**Texte à lire**:
· · ·
39      À ce propos, il y a d’abord lieu de rappeler que l’existence d’un caractère distinctif supérieur à la normale, en raison de la connaissance qu’a le public d’une marque sur le marché, suppose nécessairement que cette marque soit connue d’au moins une partie significative du public concerné [voir arrêt du 12 juillet 2006, Vitakraft-Werke Wührmann/OHMI – Johnson’s Veterinary Products (VITACOAT), T‑277/04, EU:T:2006:202, point 34 et jurisprudence citée]. En l’espèce, il a été établi que le public pertinent est le consommateur de l’Union.

40      Pour examiner si une marque jouit d’un caractère distinctif élevé en raison de la connaissance qu’en a le public, il convient de prendre en considération tous les éléments pertinents de la cause, à savoir, notamment, la part de marché détenue par la marque, l’intensité, l’étendue géographique et la durée de son usage, l’importance des investissements réalisés par l’entreprise pour la promouvoir, la proportion des milieux intéressés qui identifie les produits ou les services comme provenant d’une entreprise déterminée grâce à la marque ainsi que les déclarations des chambres de commerce et d’industrie ou d’autres associations professionnelles (voir arrêt du 12 juillet 2006, VITACOAT, T‑277/04, EU:T:2006:202, point 35 et jurisprudence citée).

41      Dès lors, c’est à juste titre que la chambre de recours a constaté, aux points 38 à 41 de la décision attaquée, que, pris dans leur ensemble, les documents présentés par la requérante n’attestaient d’aucun usage permettant d’établir le caractère distinctif accru de la marque antérieure en ce qui concerne des vêtements ou des articles de chapellerie.

42      En effet, il ressort de ces documents que la requérante exerce des activités dans le domaine des « boissons sans alcool » ou des « boissons énergétiques » et que c’est essentiellement à des fins de parrainage ou de promotion que les marques antérieures sont utilisées sur des vêtements et des articles de chapellerie.
· · ·
**Données sources**:

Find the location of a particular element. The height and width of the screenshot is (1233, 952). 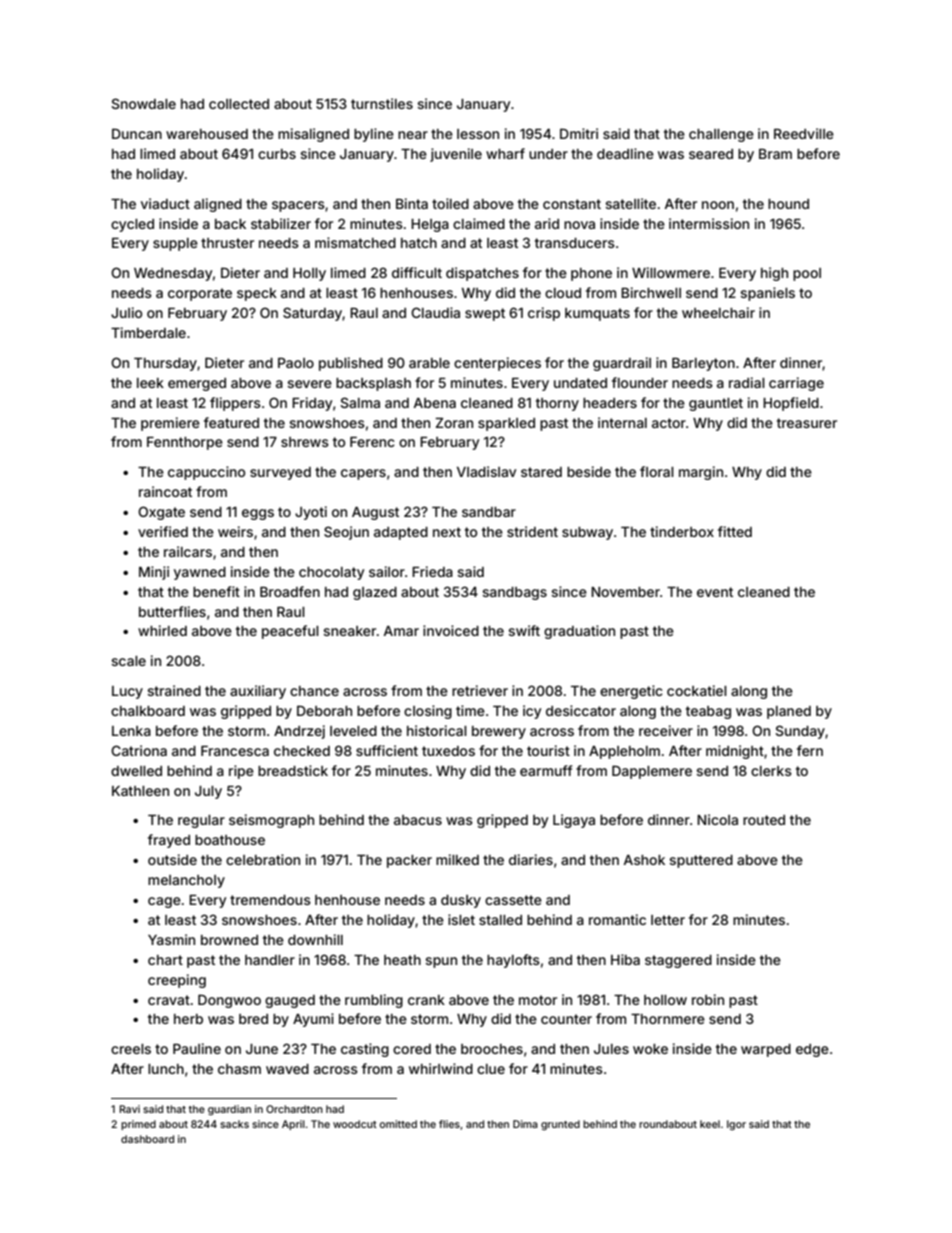

omitted is located at coordinates (398, 1124).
· · ·
**Série d'exercices**:
[1] Répondez à ces questions à propos du texte sur le caractère distinctif de la marque.
(a) Qui constitue le public pertinent en l'espèce ?
(b) À quels points de la décision attaquée la chambre de recours a-t-elle fait son constat sur les documents de la requérante ?
(c) Dans quels domaines la requérante exerce-t-elle ses activités ?
[2] Poursuivez le texte sur le caractère distinctif de la marque à partir de sa dernière phrase.
Les données proviennent d'une autre source que le texte.

**Corrigé des exercices**:
[1]
(a) Le consommateur de l'Union.
(b) Aux points 38 à 41.
(c) Dans le domaine des « boissons sans alcool » ou des « boissons énergétiques ».

[2]
43      En particulier, c’est sans commettre d’erreur que la chambre de recours a relevé que, même si certaines preuves font état de contrats de licence avec des fabricants de vêtements, ces contrats autorisent ces derniers à fabriquer et à vendre des vêtements sur lesquels figurent des marques antérieures afin de promouvoir la marque ombrelle de ces fabricants. Ainsi, pour ce qui concerne le catalogue ONE Industries datant de 2011, il s’avère que la marque antérieure est représentée dans différentes couleurs sur des articles vestimentaires et de chapellerie avec également un signe figuratif prenant différentes formes et faisant référence à ONE Industries.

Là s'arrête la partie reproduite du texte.